[TO DO] Leaving the pictures aside, repeat every line below exactly.

[AVAILABLE DATA]
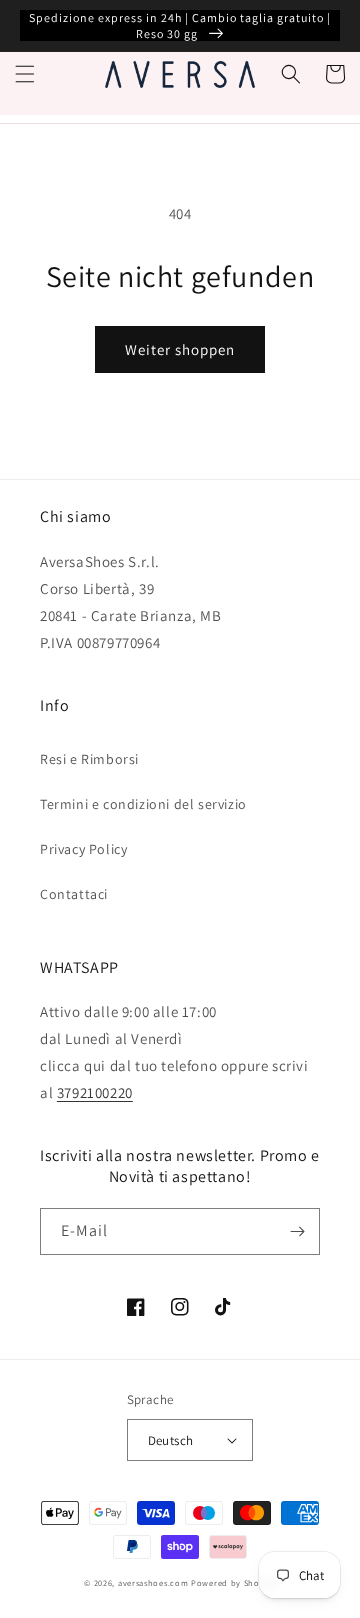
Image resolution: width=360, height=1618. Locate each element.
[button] (25, 74)
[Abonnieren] (297, 1231)
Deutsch (171, 1440)
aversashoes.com (153, 1582)
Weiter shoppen (180, 349)
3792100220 (95, 1092)
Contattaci (74, 894)
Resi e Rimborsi (89, 759)
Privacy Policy (83, 849)
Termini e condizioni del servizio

[EXERCISE RESPONSE]
Image resolution: width=360, height=1618. Locate each element.
[button] (25, 74)
[Abonnieren] (297, 1231)
Deutsch (171, 1440)
aversashoes.com (153, 1582)
Weiter shoppen (180, 349)
3792100220 (95, 1092)
Contattaci (74, 894)
Resi e Rimborsi (89, 759)
Privacy Policy (83, 849)
Termini e condizioni del servizio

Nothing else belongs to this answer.